Are you interested in athletics and in need of some expert guidance regarding your workout routines? At Heroes Fitness we have always thought that your goals are our goals. We have listed below a typical workout specifically aimed at improvements that are important to athlete.
Why not give this Athletic routine a try and see what Heroes Fitness can do for you.
We also have workout routines for beginners, for building muscle, building power and an especially interesting program for burning fat.
Please Remember: Always follow the warm up and warm down information. This is essential if you are to prevent injury during your early weeks.

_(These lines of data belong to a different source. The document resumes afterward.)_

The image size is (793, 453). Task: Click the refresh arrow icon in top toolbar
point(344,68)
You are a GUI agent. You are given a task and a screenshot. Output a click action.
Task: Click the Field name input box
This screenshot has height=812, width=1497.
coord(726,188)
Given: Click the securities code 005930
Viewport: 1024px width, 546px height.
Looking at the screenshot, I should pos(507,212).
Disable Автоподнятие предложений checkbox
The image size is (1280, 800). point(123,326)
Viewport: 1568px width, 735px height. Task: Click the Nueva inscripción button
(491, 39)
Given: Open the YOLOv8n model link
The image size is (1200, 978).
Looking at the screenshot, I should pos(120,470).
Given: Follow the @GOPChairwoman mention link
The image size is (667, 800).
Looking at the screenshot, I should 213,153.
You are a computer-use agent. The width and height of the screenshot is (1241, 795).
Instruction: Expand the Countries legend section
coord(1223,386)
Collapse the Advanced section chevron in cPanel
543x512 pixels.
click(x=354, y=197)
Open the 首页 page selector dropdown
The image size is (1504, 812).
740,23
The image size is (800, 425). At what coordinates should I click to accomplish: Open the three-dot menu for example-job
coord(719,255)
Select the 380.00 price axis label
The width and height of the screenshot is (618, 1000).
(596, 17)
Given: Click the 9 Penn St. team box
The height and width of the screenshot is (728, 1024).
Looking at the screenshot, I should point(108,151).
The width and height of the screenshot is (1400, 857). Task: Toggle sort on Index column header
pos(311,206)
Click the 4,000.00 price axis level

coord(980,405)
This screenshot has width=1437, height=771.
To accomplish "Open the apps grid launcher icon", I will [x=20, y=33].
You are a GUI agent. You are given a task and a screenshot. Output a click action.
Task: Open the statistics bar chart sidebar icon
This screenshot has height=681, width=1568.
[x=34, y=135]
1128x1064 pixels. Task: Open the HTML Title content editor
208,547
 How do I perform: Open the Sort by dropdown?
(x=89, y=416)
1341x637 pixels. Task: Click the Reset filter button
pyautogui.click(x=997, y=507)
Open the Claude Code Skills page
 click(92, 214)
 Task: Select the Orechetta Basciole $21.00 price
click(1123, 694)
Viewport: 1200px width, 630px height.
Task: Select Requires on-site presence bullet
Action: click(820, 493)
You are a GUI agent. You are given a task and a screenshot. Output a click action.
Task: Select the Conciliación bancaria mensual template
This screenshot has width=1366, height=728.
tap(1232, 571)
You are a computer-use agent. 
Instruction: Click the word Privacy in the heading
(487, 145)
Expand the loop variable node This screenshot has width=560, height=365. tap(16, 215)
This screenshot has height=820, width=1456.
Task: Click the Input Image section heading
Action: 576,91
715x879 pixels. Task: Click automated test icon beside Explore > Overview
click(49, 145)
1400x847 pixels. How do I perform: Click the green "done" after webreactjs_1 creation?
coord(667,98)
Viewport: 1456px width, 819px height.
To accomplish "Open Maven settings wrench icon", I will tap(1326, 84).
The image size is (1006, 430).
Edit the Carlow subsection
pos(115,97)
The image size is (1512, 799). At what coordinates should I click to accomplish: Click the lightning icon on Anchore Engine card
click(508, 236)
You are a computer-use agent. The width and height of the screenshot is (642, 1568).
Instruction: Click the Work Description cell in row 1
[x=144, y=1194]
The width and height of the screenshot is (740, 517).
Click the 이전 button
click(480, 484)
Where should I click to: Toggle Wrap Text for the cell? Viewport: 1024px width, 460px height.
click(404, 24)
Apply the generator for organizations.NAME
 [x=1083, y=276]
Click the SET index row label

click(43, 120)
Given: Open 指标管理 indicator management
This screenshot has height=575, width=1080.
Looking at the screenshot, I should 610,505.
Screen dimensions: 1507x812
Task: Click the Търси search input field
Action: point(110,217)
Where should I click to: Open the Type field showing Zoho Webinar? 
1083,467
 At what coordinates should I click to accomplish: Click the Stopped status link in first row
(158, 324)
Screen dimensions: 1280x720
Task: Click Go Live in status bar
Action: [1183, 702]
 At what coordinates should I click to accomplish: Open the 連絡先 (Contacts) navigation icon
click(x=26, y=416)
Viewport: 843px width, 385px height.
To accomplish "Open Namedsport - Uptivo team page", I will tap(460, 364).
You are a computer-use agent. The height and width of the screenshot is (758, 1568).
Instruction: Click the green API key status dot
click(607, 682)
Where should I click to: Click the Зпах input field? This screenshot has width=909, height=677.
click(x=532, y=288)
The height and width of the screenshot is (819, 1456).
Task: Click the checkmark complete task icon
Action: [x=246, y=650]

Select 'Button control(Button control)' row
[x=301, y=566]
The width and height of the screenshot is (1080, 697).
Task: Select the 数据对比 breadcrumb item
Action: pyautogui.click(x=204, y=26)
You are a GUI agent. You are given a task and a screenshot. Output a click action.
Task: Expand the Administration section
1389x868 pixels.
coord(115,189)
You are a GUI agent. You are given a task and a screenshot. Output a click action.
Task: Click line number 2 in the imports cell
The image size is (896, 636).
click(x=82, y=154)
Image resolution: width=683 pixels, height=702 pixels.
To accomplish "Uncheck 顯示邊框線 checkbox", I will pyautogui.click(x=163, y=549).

Athletic Routine by Spencer Jackson ( Trained Fitness Adviser & Personal Trainer )
Training: 3 days a weeks
Duration: 6 to 8 weeks
Two weight training sessions and one cardiovascular training session per week. Each weight training exercise will consist of 3 sets of 12 reps minimum to 20 reps maximum. This routine trains each body part no more than once a week.
Day 1 – chest, shoulders and triceps.
Chest bench press 3 sets, 12 to 20 reps.
Incline (15%) dumbell press 3 sets, 12 to 20 reps.
dumbell flyes 3 sets, 12 to 20 reps.
Shoulders dumbell press seated 3 sets, 12 to 20 reps.
lateral raises 3 sets, 12 to 20 reps.
Triceps dips 3 sets, 12 to 20 reps.
pushdowns 3 sets, 12 to 20 reps.
Day 2 – day off, rest.
Day 3 – Cardiovascular (aerobic) training.
15 minutes rowing 15 minutes treadmill.
15 minutes elliptical crosstrainer Total of 45 minutes.
Day 4 – day off, rest.
Day 5 – legs, back and biceps.
Legs leg extensions 3 sets, 12 to 20 reps.
leg curls 3 sets, 12 to 20 reps.
calf raises 3 sets, 12 to 20 reps.
Back lat pulldowns 3 sets, 12 to 20 reps.
barbell rows 3 sets, 12 to 20 reps.
back hyper extensions 3 sets, 12 to 20 reps.
Biceps barbell curls 3 sets, 12 to 20 reps.
dumbell curls 3 sets, 12 to 20 reps.
• 10 minutes aerobic warm up should be performed before weight training sessions.
• Each set should be trained to failure.
• 2 warm up sets should be performed for 15 reps (very light weight) for the first exercise of each body part i.e bench press for chest, squats for legs, pull downs for back etc.
• Cardiovascular session, you should be training at 75% to 85% of your max heart rate – you calculate this by using 220 minus your age, ie at 35 years old, would be 220-35 = 185 m/h/r. You should be training between a heart rate of 139 to 157.
• Use a training diary to continuously monitor performance and to provide motivation.
• Use the correct supplements and proper diet.
• Get enough sleep.
Heroes Training Tips
Train with a partner if possible or seek the help, advice and assistance of your gym instructor.
Follow the supplement guide and proper diet program to get the best results from your training.
In most exercise routines intensity is a key factor. You can increase intensity by limiting the rest time between sets, completing more reps or using more weight.
Get enough rest. Your muscle will only develop and grow when you are resting.
It is very important not to over train as this can have detrimental effects on your development and your health.
Take a few days off at the end of each training cycle. This allows your body to recuperate before starting a new training routine. If you are using the muscle, power or athletic routines this is really important – these are very intense training routines.
Drink plenty of water.
Training routines are a guide only and can be changed to suit your circumstances.
For the cardiovascular exercises different equipment can be substituted as required eg treadmill instead of exercise bike.
It may at first be necessary to increase rest times between sets and then gradually reduce them.
Never lift weights so heavy they cause you injury – you should never use more weight than you can comfortably lift.
Sports supplements are not medicines and are not designed to treat, prevent, or cure any medical condition.
Always check with your doctor before starting any kind of exercise or supplement regime especially if you have any kind of medical condition.